Future Tense

Judge Rules That Wikileaks Cables Are Still Secret

Redacted State Department cable

This State Department version of a cable released by WikiLeaks in 2010 redacts portions that deal with Guantanamo detainees, even though that information has long been public.

Screenshot / ACLU.org

It sounds like something from Catch-22. A U.S. district court judge on Monday ruled that diplomatic cables published worldwide by WikiLeaks, the New York Times, the Guardian, et al., are actually still secret. Why? Because the government says they are secret. (The text of the ruling is here.)

Citing the Freedom of Information Act, the ACLU had requested that the State Department release 23 embassy cables relating to drone strikes and Guantanamo detainees, among other things, now that they’re essentially public information. The State Department responded by releasing 11 redacted cables and refusing to release 12 others, because they’re classified as “secret.”

The irony is that the ACLU already has all the information contained in the cables.
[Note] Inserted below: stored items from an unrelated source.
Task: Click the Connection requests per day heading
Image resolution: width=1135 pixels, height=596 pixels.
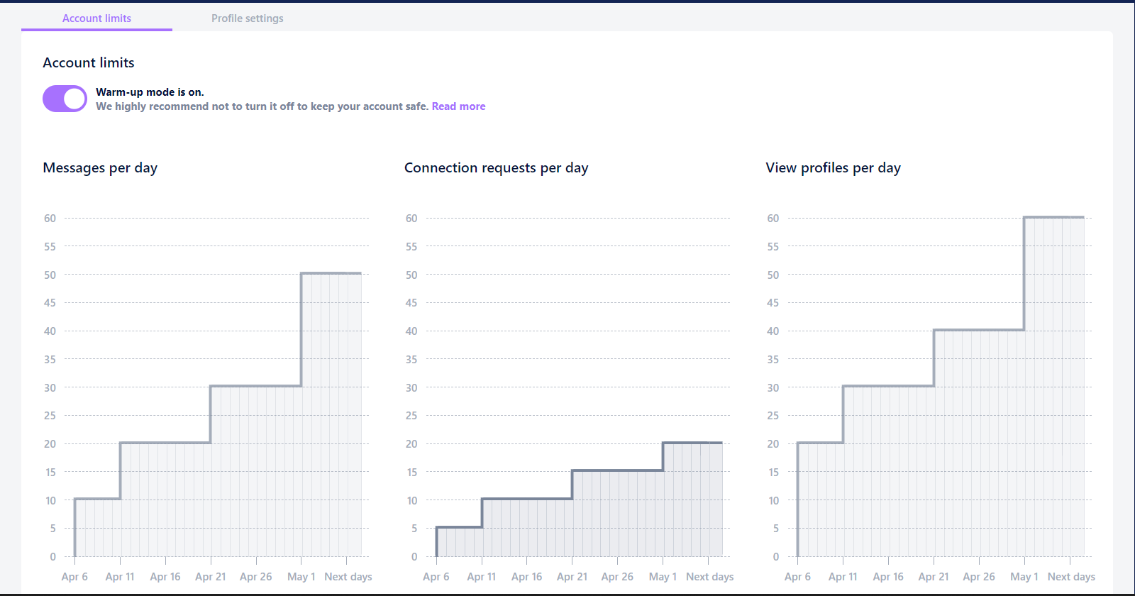Action: click(496, 168)
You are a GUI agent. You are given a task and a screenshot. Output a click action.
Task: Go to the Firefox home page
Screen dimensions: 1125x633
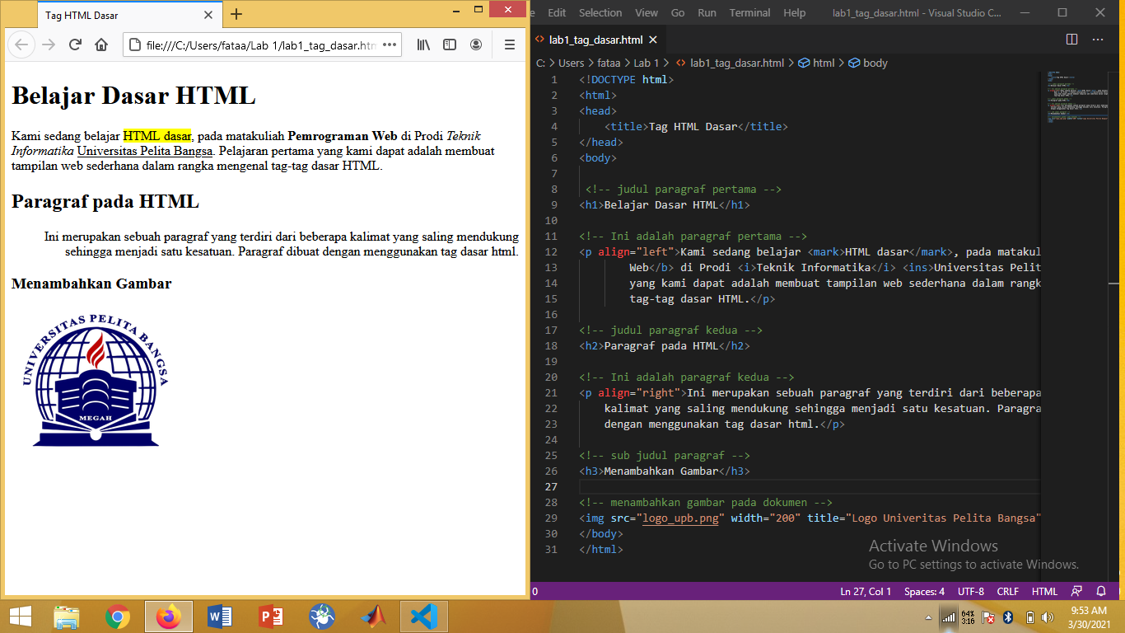pyautogui.click(x=100, y=45)
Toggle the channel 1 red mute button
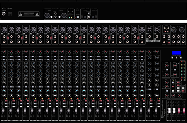The width and height of the screenshot is (187, 123). (6, 101)
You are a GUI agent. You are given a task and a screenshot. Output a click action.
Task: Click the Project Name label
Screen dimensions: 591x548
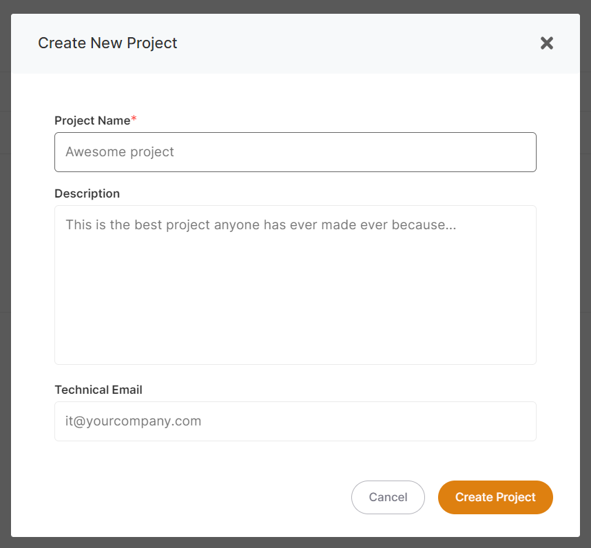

In fact, a tool on its website lets you view the full cables side-by-side with the State Department’s redacted versions. The organization was requesting the cables only to force the government to acknowledge their content—something the Obama Administration is loath to do.

The government’s logic, and the judge’s, is—and I do not think I am exaggerating or distorting their arguments here—that just because something is public doesn’t mean it isn’t also secret. In this case, the cables are secret because they contain information that could be harmful if released. Never mind that they’ve already been released by WikiLeaks. They still could be harmful if released by the government.

The ruling seems to uphold a broader U.S. government philosophy that even when everyone knows the government is doing something—conducting drone strikes in Yemen, waterboarding prisoners in Guantanamo—the government can continue to pretend that it is not doing it, and the courts will back it up.